*PROBLEM STATEMENT*
Begin at the line containing "Instruction: Select the" and copy exactly through the last line of the listing, skipping every picture.

*MATERIAL FOR THE TASK*
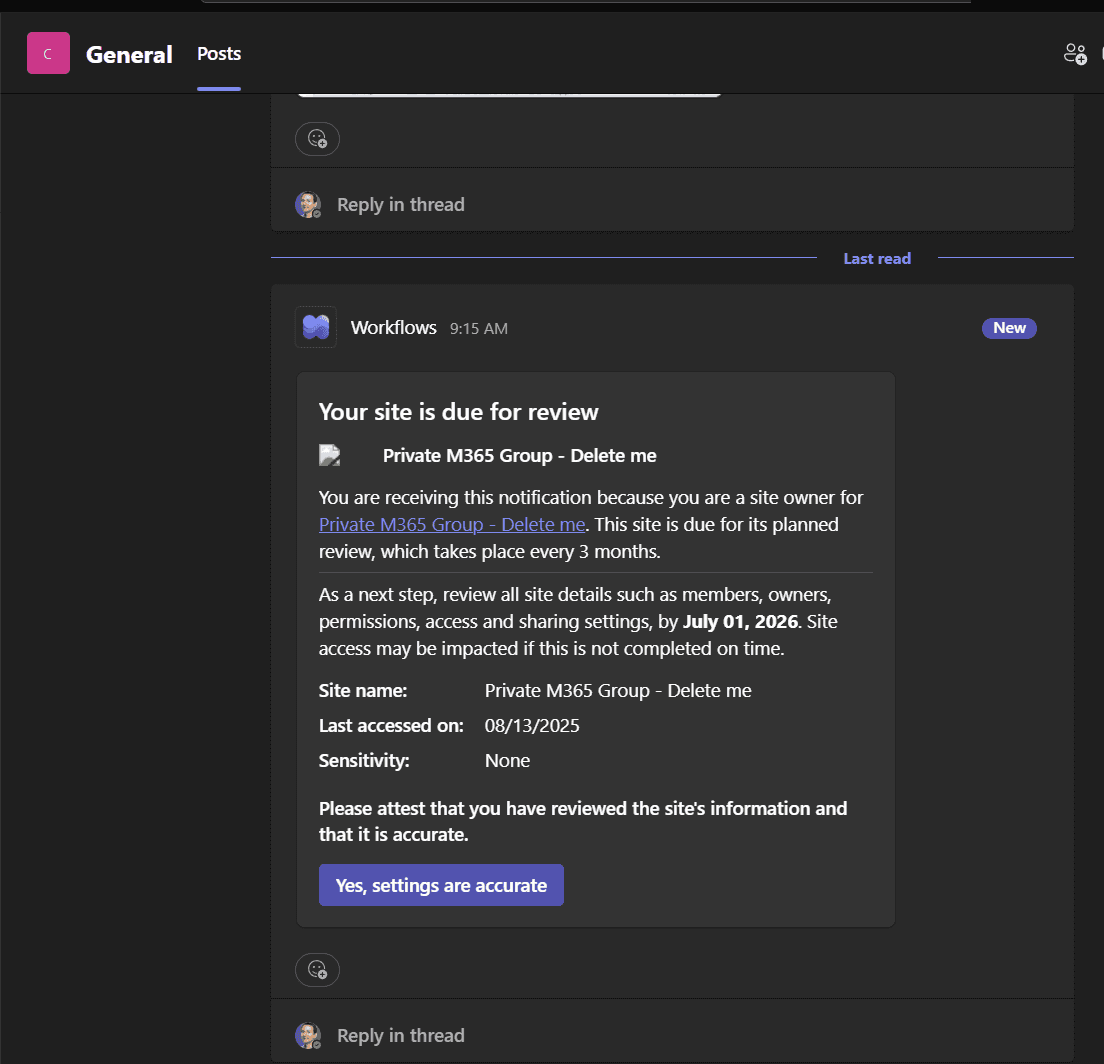Image resolution: width=1104 pixels, height=1064 pixels.
Task: Click the user avatar beside lower Reply in thread
Action: pyautogui.click(x=308, y=1036)

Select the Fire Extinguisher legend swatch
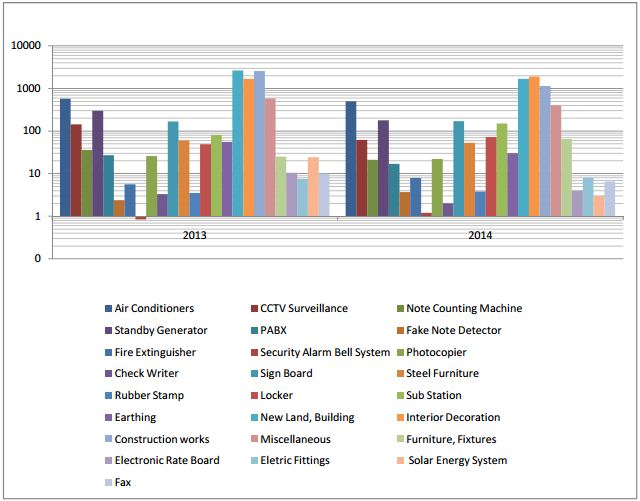(107, 352)
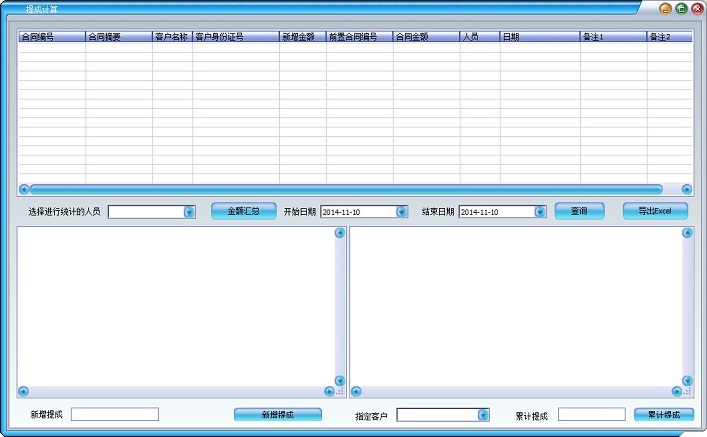The image size is (707, 437).
Task: Expand the 结束日期 date picker
Action: pyautogui.click(x=540, y=212)
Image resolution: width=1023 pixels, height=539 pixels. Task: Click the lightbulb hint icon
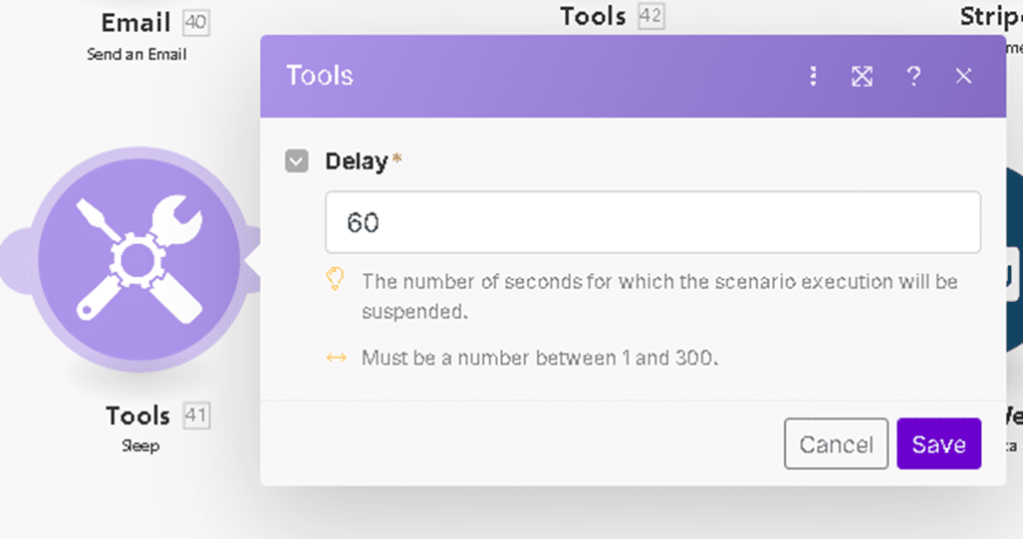[x=336, y=280]
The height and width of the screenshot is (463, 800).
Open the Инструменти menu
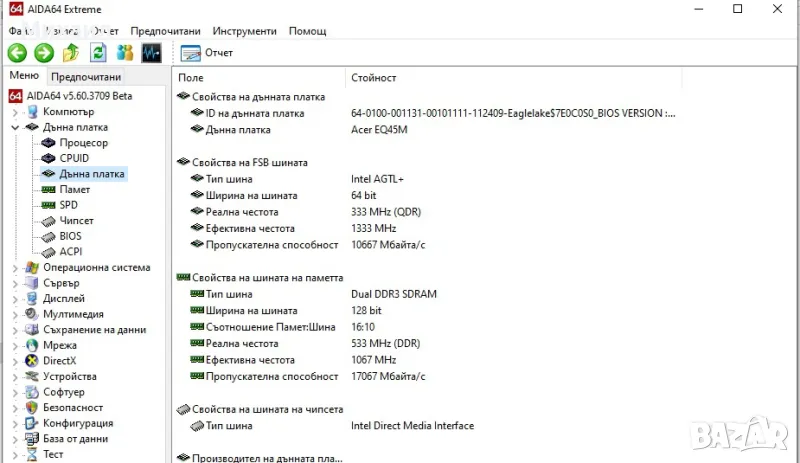click(x=245, y=31)
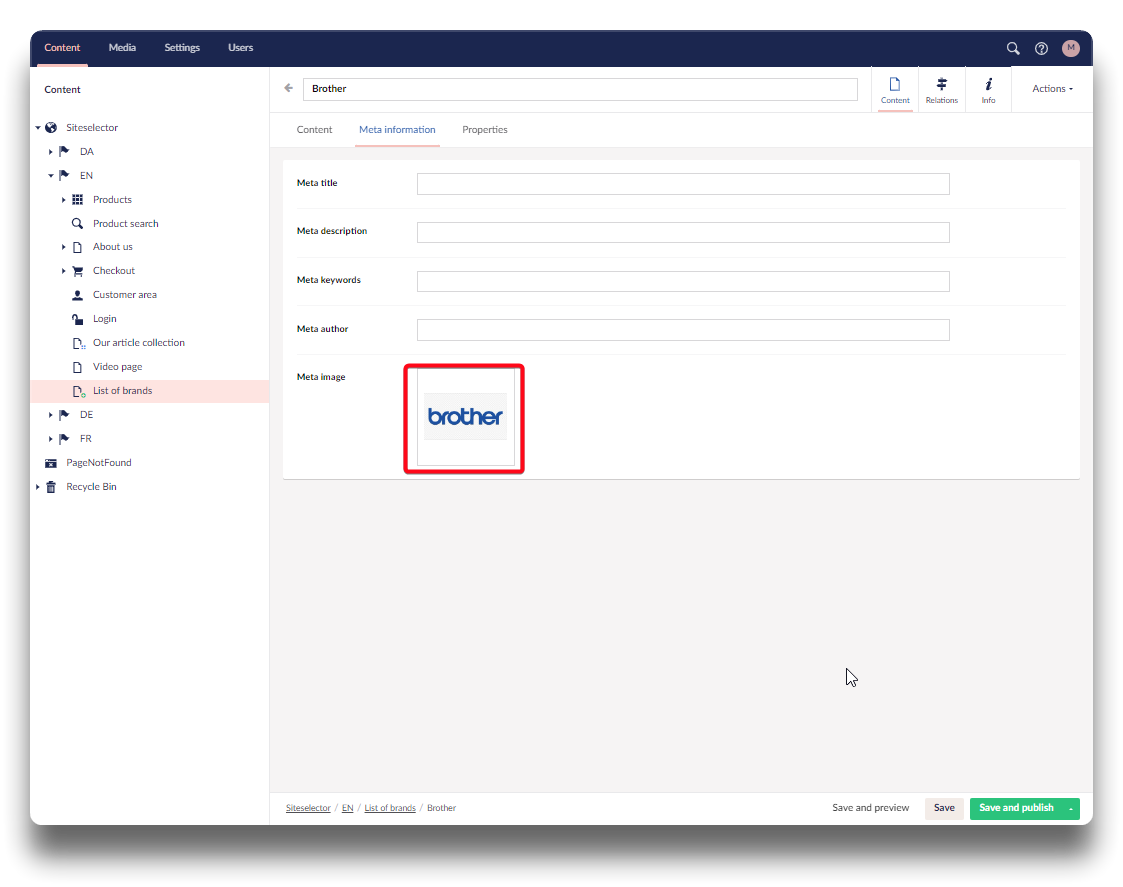Click the search magnifier icon in header
The width and height of the screenshot is (1123, 887).
pyautogui.click(x=1013, y=48)
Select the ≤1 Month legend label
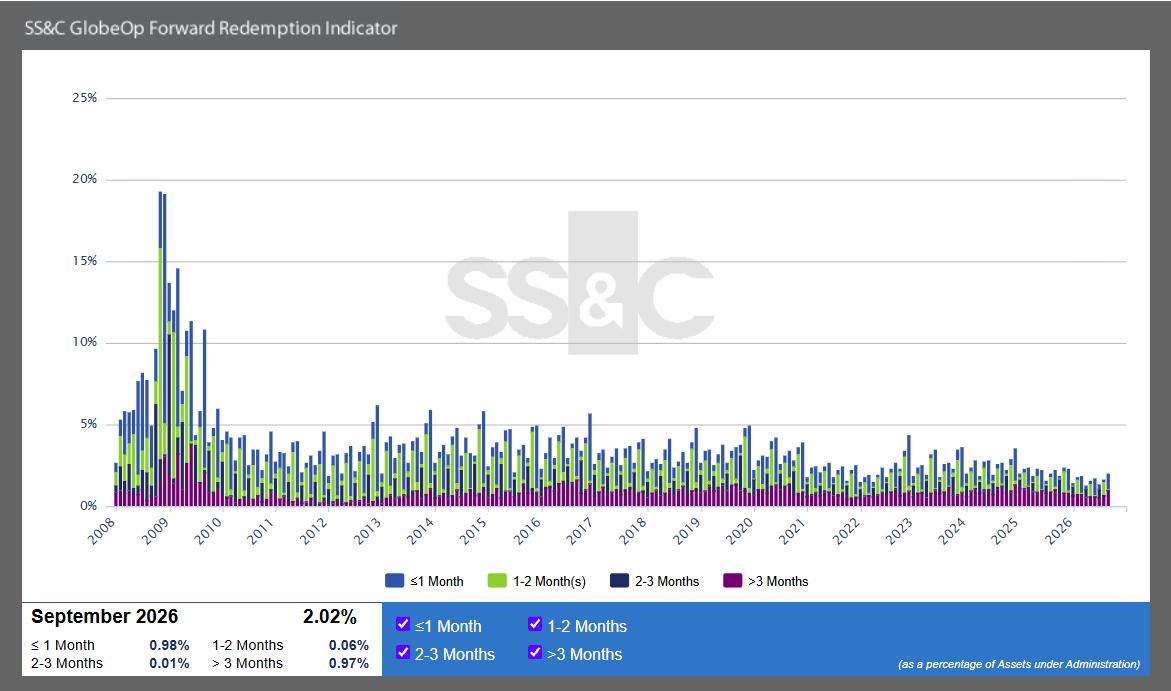The width and height of the screenshot is (1171, 691). 437,581
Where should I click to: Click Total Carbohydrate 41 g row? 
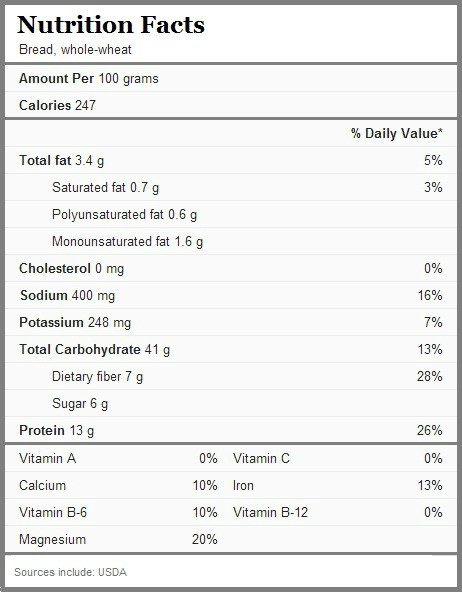231,349
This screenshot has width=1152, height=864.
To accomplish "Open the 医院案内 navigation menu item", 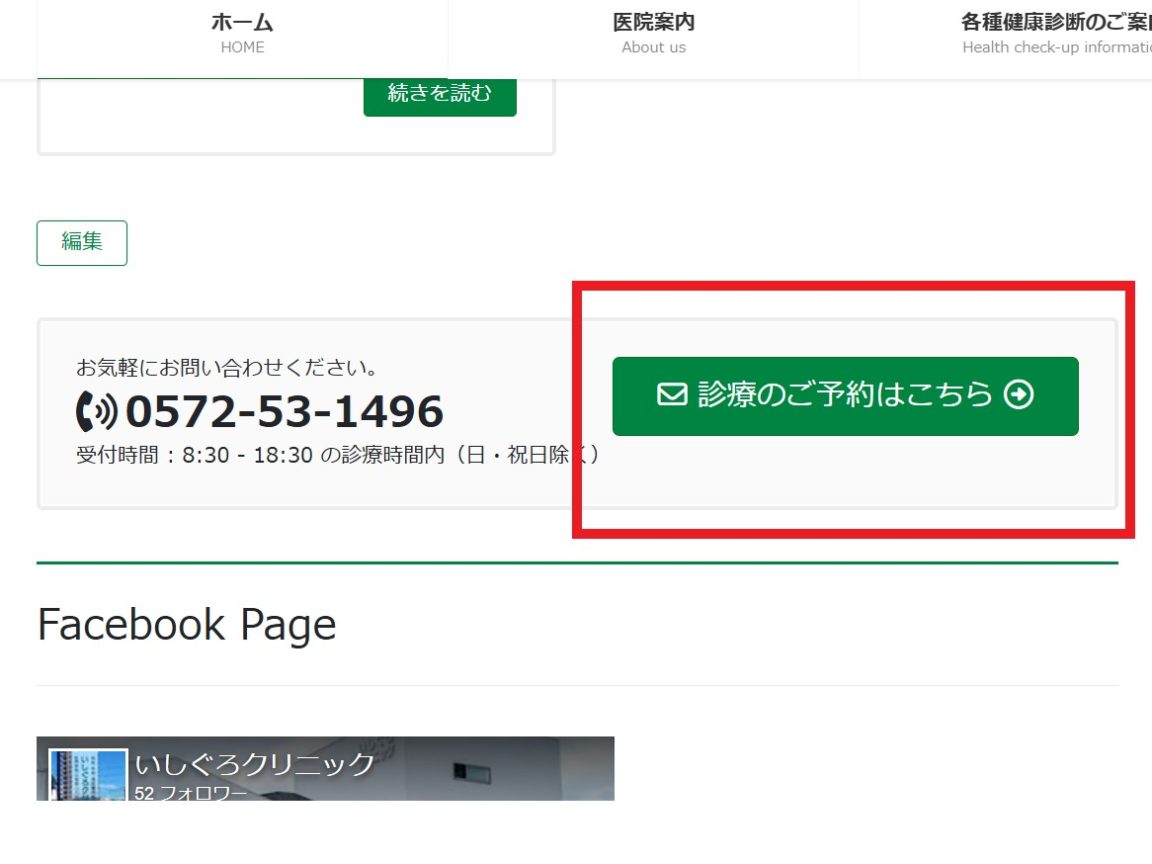I will [653, 23].
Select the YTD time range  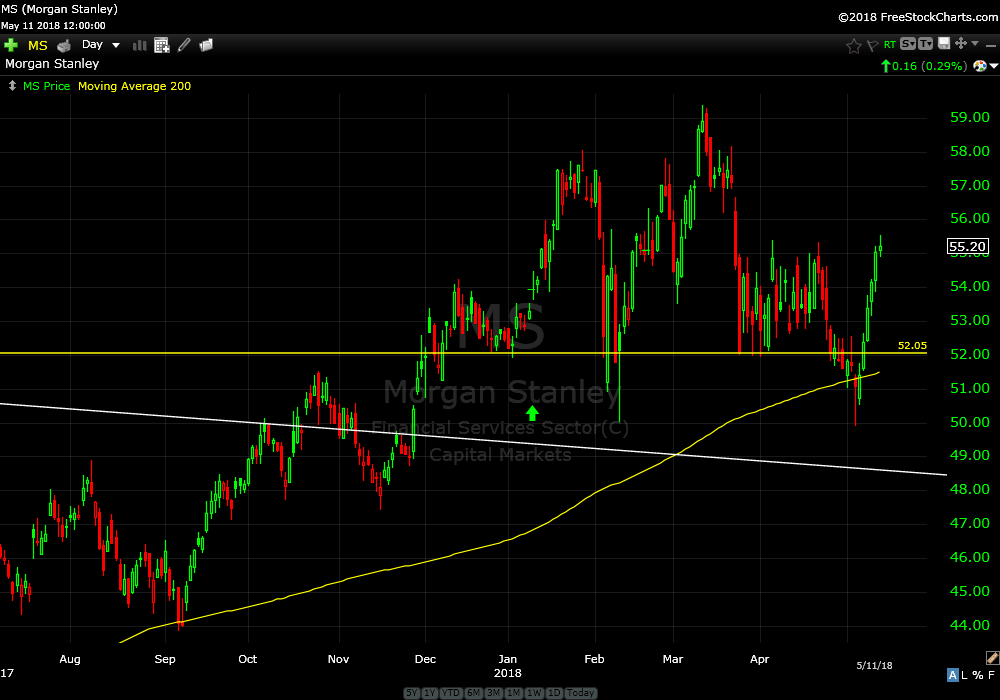coord(451,693)
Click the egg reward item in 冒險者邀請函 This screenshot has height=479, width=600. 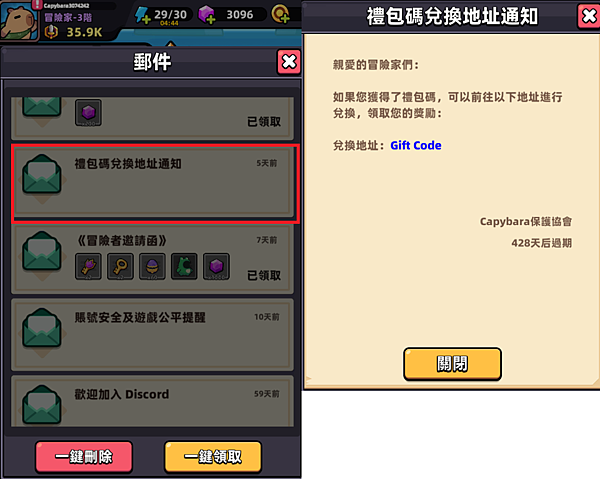click(152, 266)
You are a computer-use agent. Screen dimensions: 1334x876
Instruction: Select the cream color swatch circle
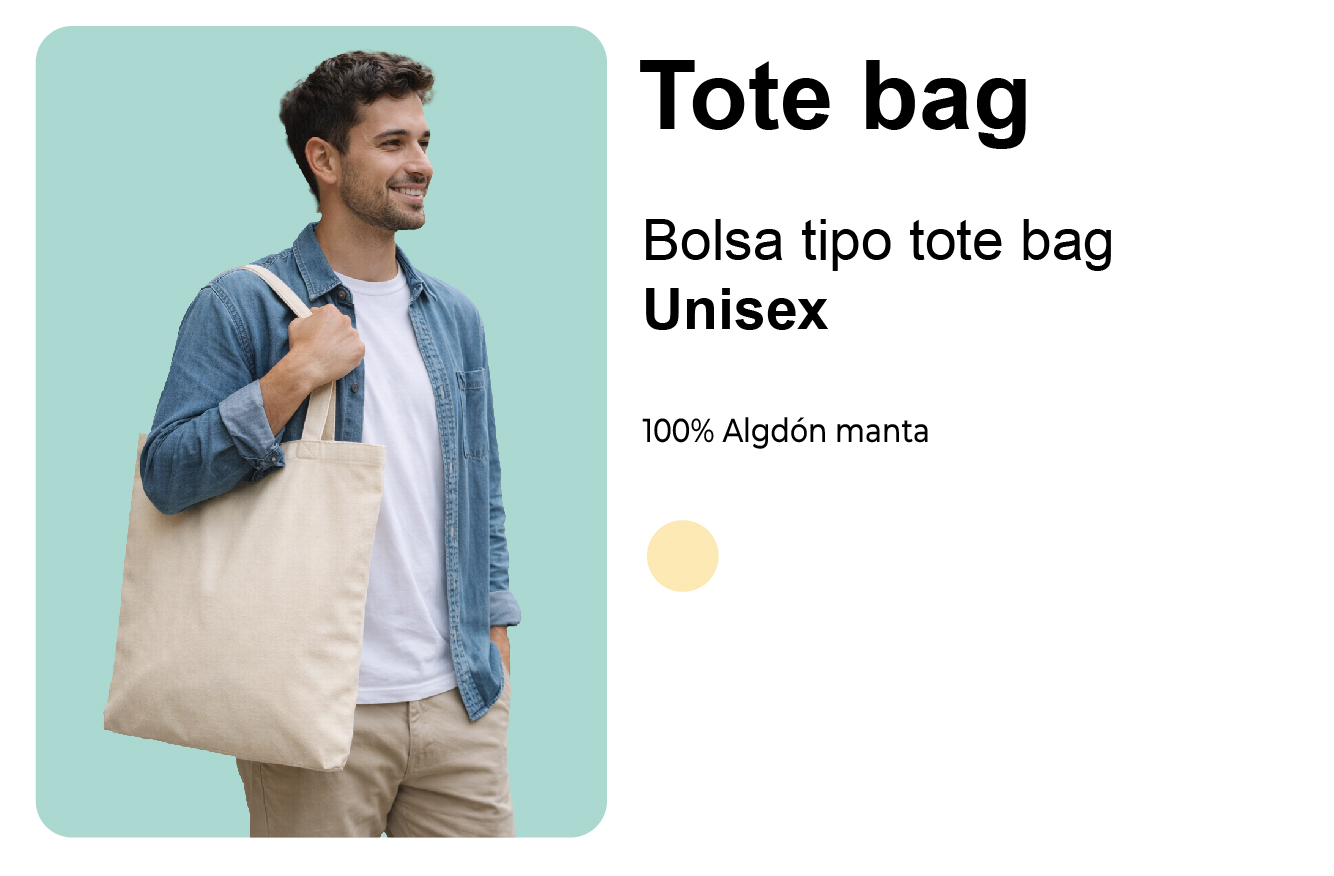683,556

*WRITTEN SOLUTION*
Instruction: Select the cream color swatch circle
683,556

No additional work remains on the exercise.